Selected passage:
□ □ □ □ □

Linear Assumptions

Every machine learning journey starts with a simple linear model. I choose to explain the assumptions underlying Linear Regression, an old-school machine learning model but widely used today. Though the original idea is very simple, it forms the bedrock of modern machine learning techniques to which the same thinking applies.

Regression refers to the task of predicting values for a continuous random variable Y from an input variable X. To verify the assumptions of linear regression, we need to understand about Generalized Linear Model (GLM) which generalizes linear regression to allow for more flexibilty in modelling. Logistic Regression is another design choice of GLM for classification task, which will also be briefly discussed.

Let's now focus on Regression.

Given examples of the target variable $y$ and $d$-dimensional input vectors $x$, we assume $y$ arises from a deterministic function $g(x, W)$ plus Gaussian noice $\epsilon$

$$y = g(X, W) + \epsilon \quad (*)$$

Assumptions

The key assumption of Linear Regression model are

1. $g$ is a linear on $W$ and any basis forms of $X$.

$${g(X, W) = W^T\varphi(X)}$$ where $\varphi$ is a basis function applied on $X$, usually non-linear to relax the contraints of linearity.

2. None of the input variables is constant, and there are no exact linear relationships among them.

3. The observations $\{(X_n, y_n): n = 1, 2, ..., N\}$ are randomly sampled and independent form each other.

4. Given any values of $W$. The noise $\epsilon$ is normally distributed with zero mean $E[\epsilon|x] = 0$ and constant variance $\sigma^2$.

□ □ □ □ □

Supplied information:

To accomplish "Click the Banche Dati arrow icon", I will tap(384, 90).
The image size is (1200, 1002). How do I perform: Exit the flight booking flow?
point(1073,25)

□ □ □ □ □

The tasks:
1/ Reproduce the part of the page on linear regression assumptions from "Regression refers to" to "focus on Regression.".
2/ Answer these questions from the page on linear regression assumptions:
(a) For what kind of task does the page say Logistic Regression is a design choice of GLM?
(b) What kind of noise is assumed to be added to the deterministic function g(x, W)?
(c) Under the second assumption, what must none of the input variables be?

Answers to the problems:
1/
Regression refers to the task of predicting values for a continuous random variable Y from an input variable X. To verify the assumptions of linear regression, we need to understand about Generalized Linear Model (GLM) which generalizes linear regression to allow for more flexibilty in modelling. Logistic Regression is another design choice of GLM for classification task, which will also be briefly discussed.

Let's now focus on Regression.

2/
(a) Classification.
(b) Gaussian noise.
(c) Constant.